# To do
1. Answer these questions from the text on Elizabeth Marshall Thomas:
(a) Between which two years did she take part in three expeditions to the Kalahari Desert?
(b) What was the title of her first book?
(c) In her answer to Curtis Abraham, what name does she say was given to the assumption that animals have memory, emotions, and consciousness?
2. From the text on Elizabeth Marshall Thomas, quote the passage from "Updated: 22/11/2024" up to and including "The Harmless People.".

(Text passage)

Updated: 22/11/2024
Elizabeth Marshall Thomas was born to pioneering American anthropologist Lorna Marshall and husband Laurence K. Marshall. Between 1949 and 1956, she took part in three expeditions to live with and study the Ju/’hoansi !Kung San, the “Bushmen” of the Kalahari Desert in what is now Namibia, Botswana and the western part of South Africa.During these trips, Thomas kept a journal which she later drew on when writing her first book, The Harmless People.
Her book, The Hidden Life of Dogs – which was published in 2000 – spent more than a year on the New York Times bestseller list. Her latest book, the Hidden Life of Life: a Walk through the Reaches of Time, shows the unity of all life on earth over the eons of biological evolution – that all of nature’s wonderful diversity descend from something like a virus, a little string of molecules somewhere in the water.
She ends the book with the pre-contact San (“Bushmen”) with whom I lived for some years, because they are our ancestors, and showed the way of life of our species for thousands of years.
Curtis Abraham (CA): What is your new book Hidden Life of Life: A Walk through the Reaches of Time all about?
Elizabeth Marshall Thomas (EMT): The basic theme of Hidden Life of Life is that species other than ours are far more like ours than most of us believe. For instance, in the past even scientists took the position that animals did not have consciousness. To assume that animals do have such things as memory, emotions and consciousness was known as ‘Anthropomorphism’ and was thought to be sentimental unscientific folly.

(End Text passage)
(Information)

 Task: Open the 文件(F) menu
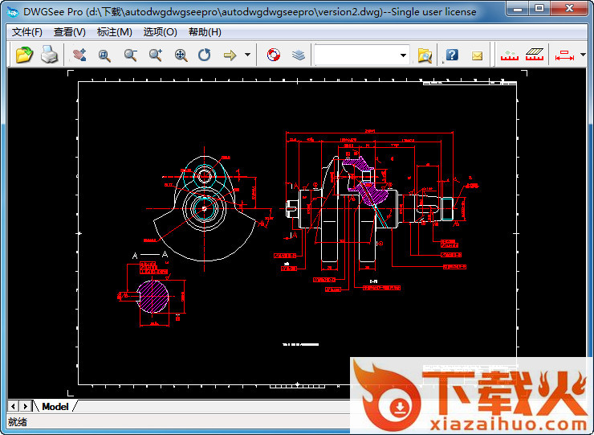(x=27, y=32)
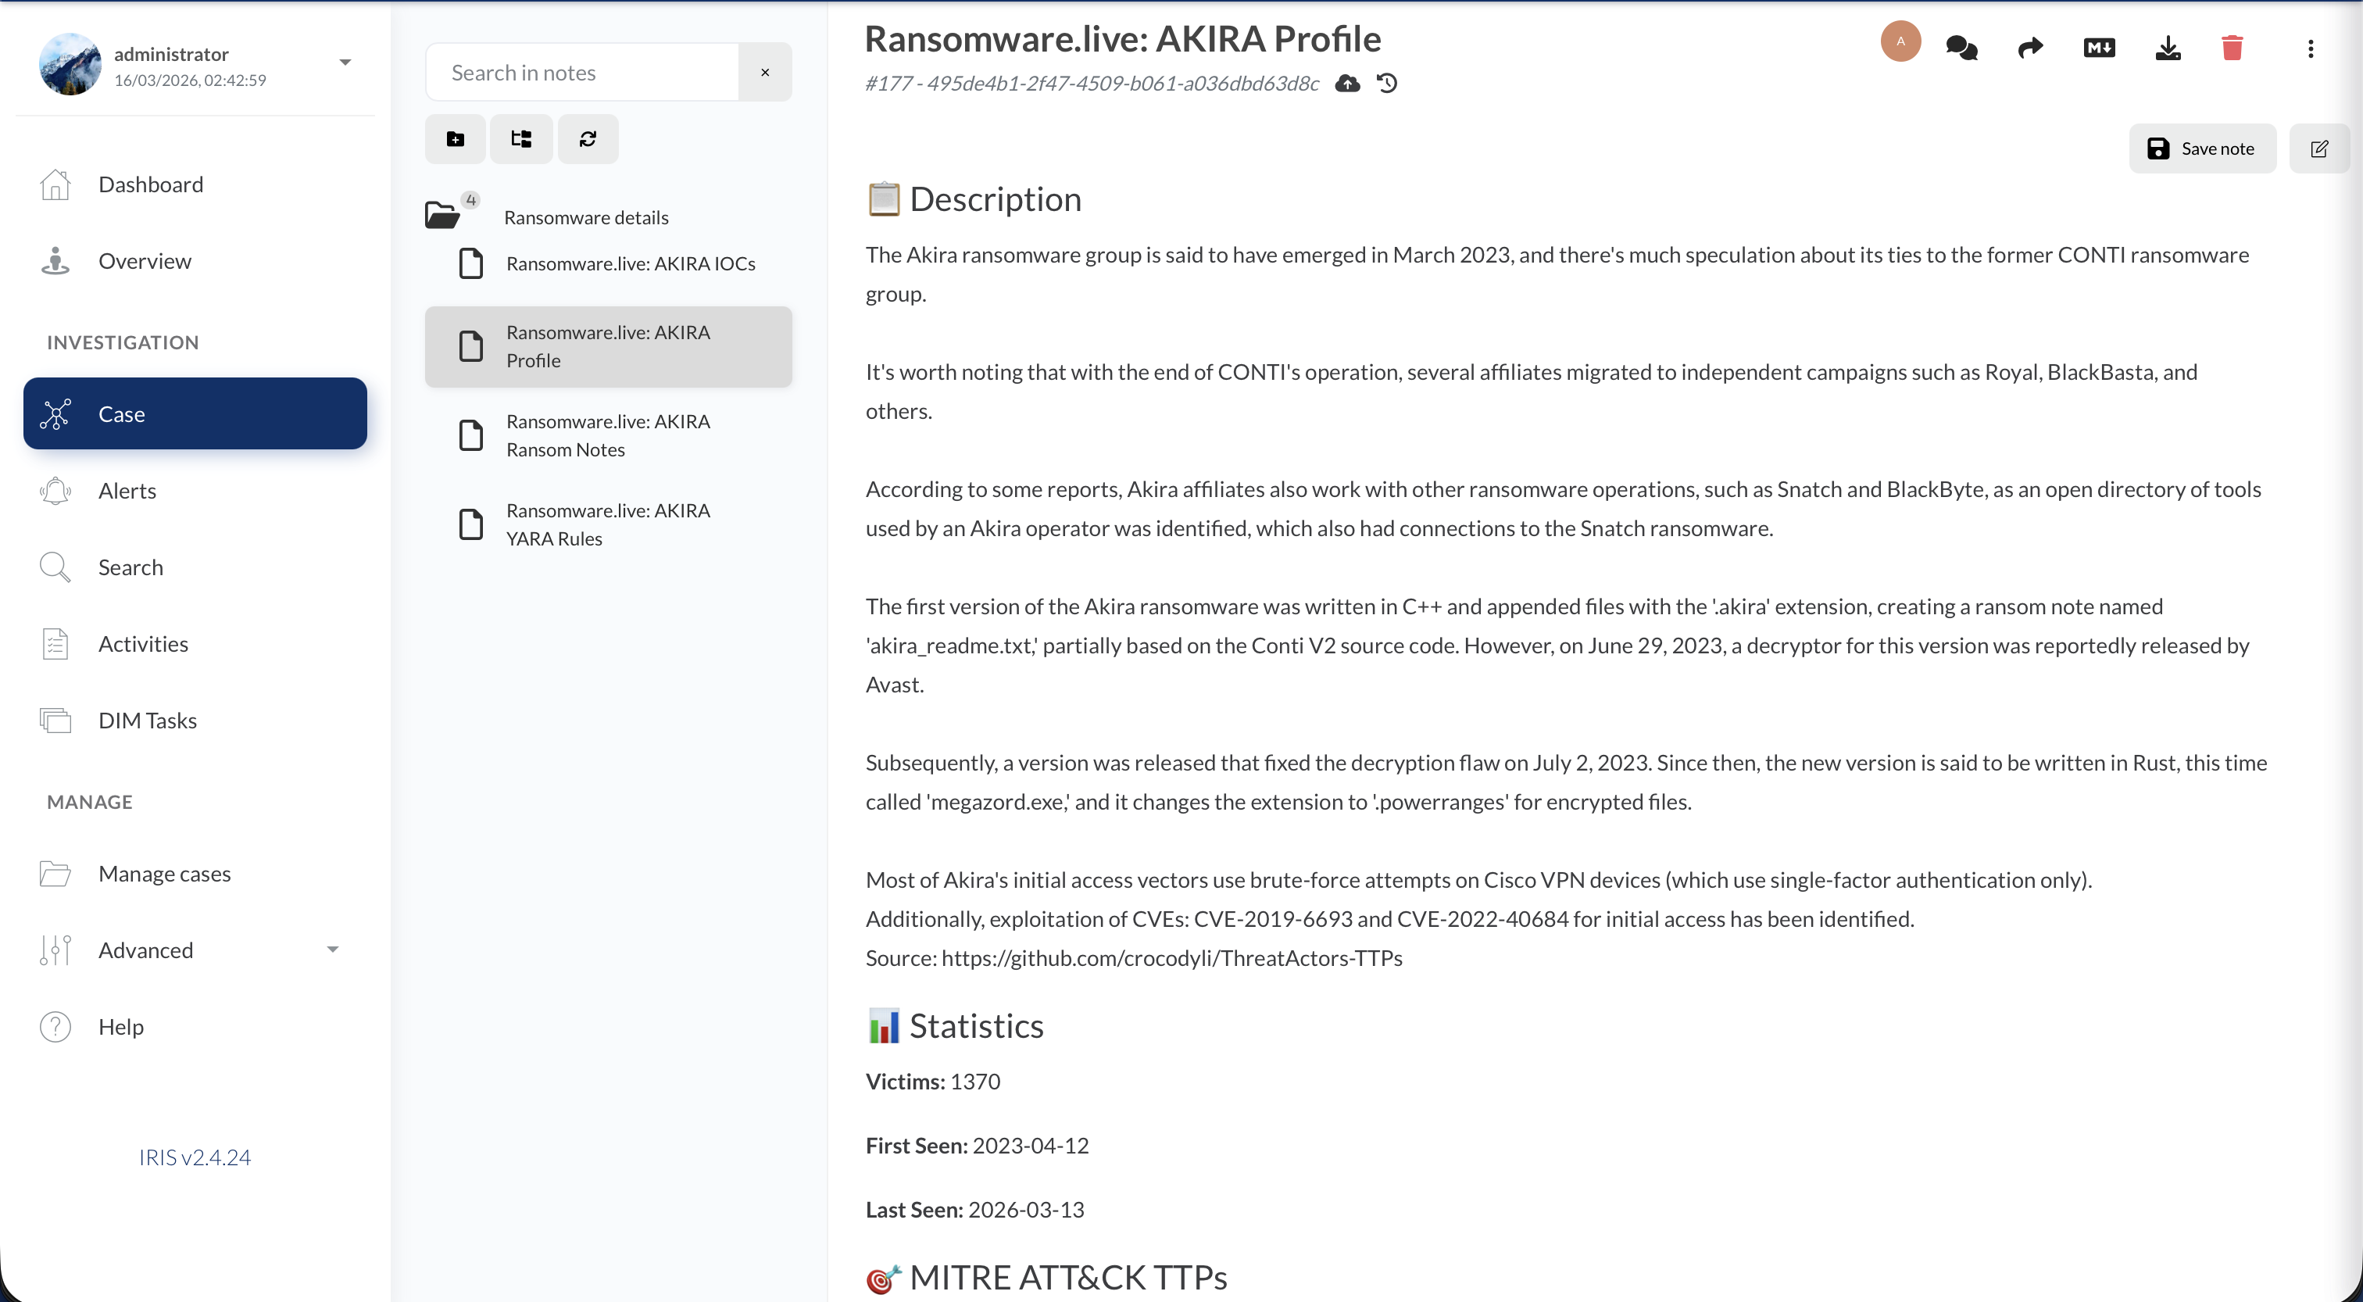View note revision history
2363x1302 pixels.
1386,83

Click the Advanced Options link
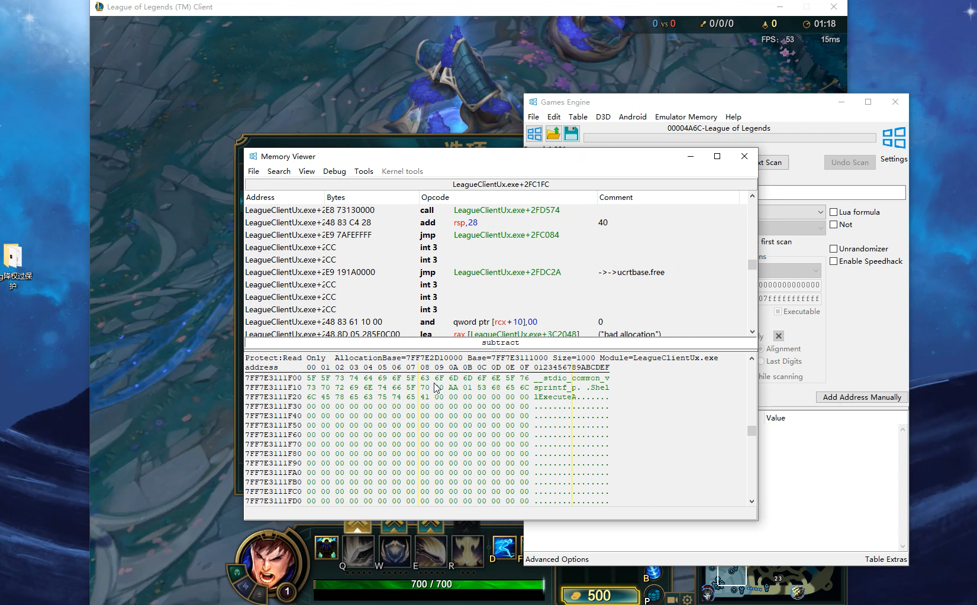click(x=557, y=559)
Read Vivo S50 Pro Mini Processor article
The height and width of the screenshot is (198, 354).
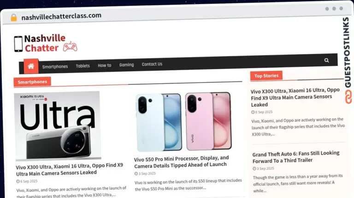(181, 162)
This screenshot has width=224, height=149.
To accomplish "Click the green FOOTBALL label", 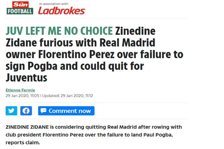I will 20,11.
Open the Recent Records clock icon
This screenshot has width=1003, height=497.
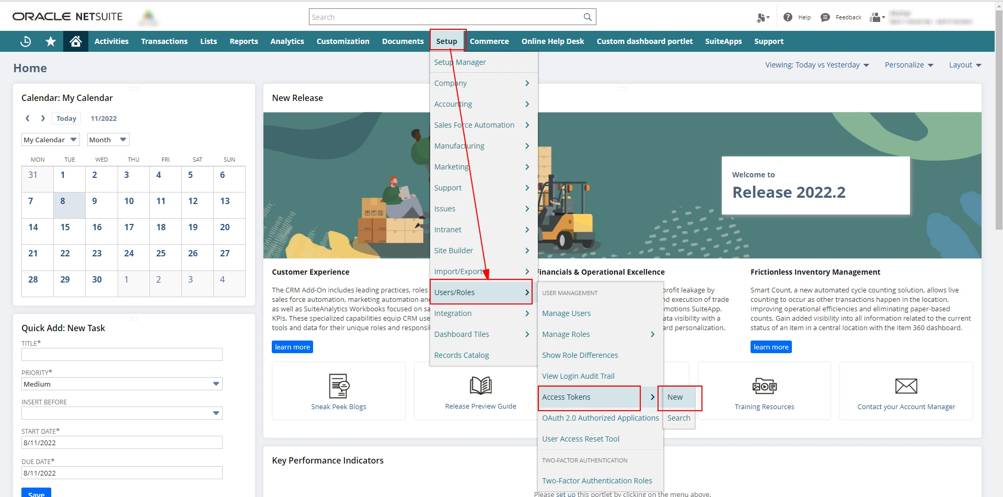pos(26,41)
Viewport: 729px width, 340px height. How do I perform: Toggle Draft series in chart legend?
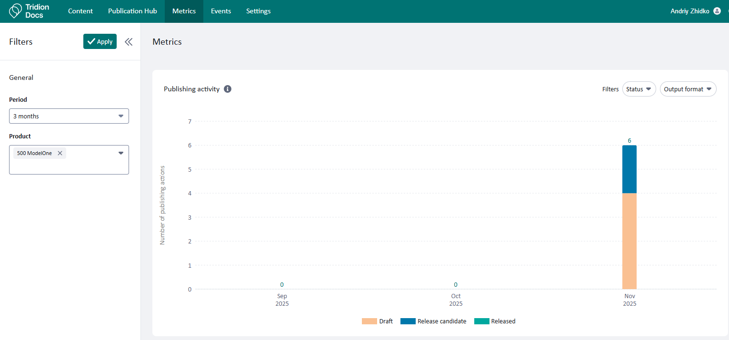(377, 321)
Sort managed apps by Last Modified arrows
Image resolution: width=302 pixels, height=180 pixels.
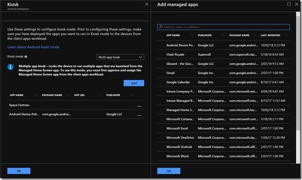[286, 35]

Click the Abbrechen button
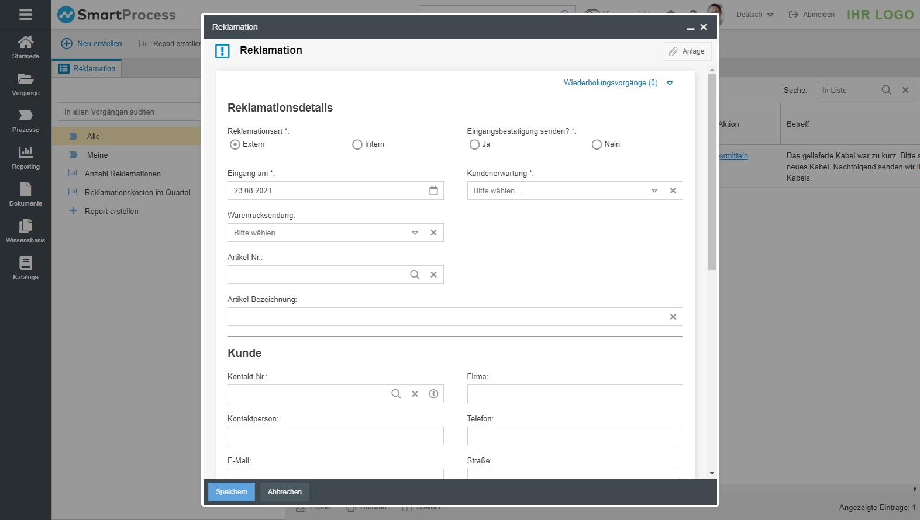point(285,492)
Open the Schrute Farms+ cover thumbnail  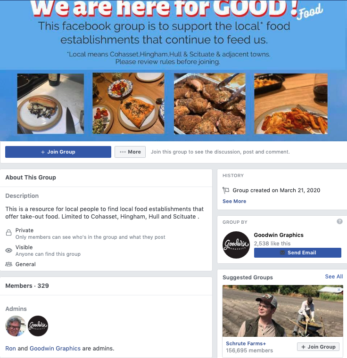click(283, 311)
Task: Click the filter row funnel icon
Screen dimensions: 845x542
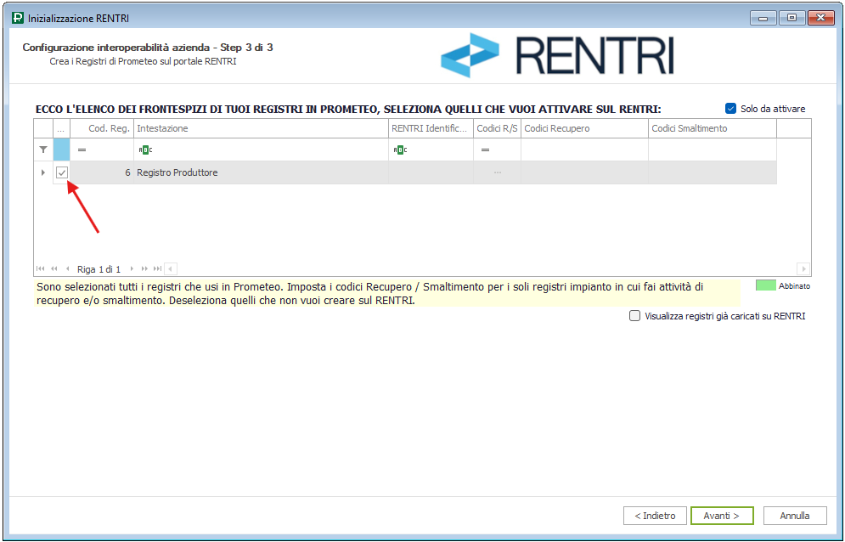Action: coord(43,150)
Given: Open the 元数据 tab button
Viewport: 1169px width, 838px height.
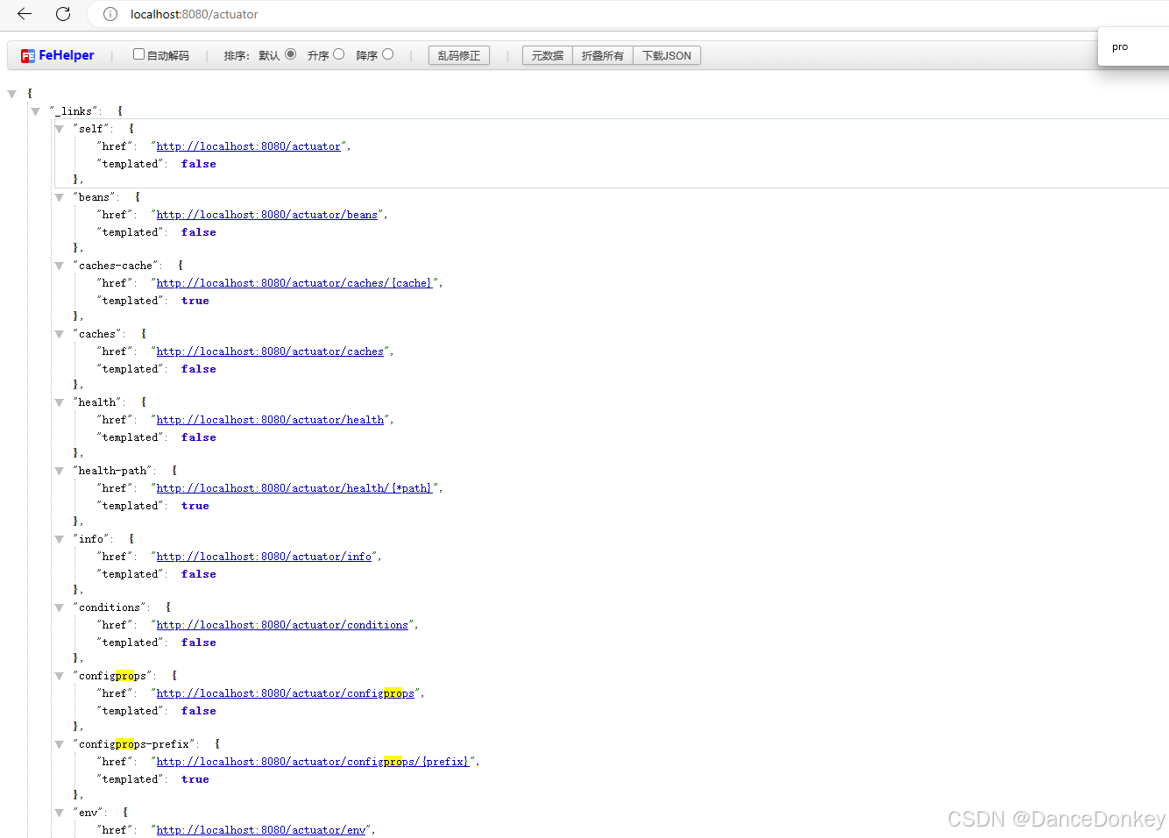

(End Information)

# Task answers
1.
(a) 1949 and 1956
(b) The Harmless People
(c) ‘Anthropomorphism’

2.
Updated: 22/11/2024
Elizabeth Marshall Thomas was born to pioneering American anthropologist Lorna Marshall and husband Laurence K. Marshall. Between 1949 and 1956, she took part in three expeditions to live with and study the Ju/’hoansi !Kung San, the “Bushmen” of the Kalahari Desert in what is now Namibia, Botswana and the western part of South Africa.During these trips, Thomas kept a journal which she later drew on when writing her first book, The Harmless People.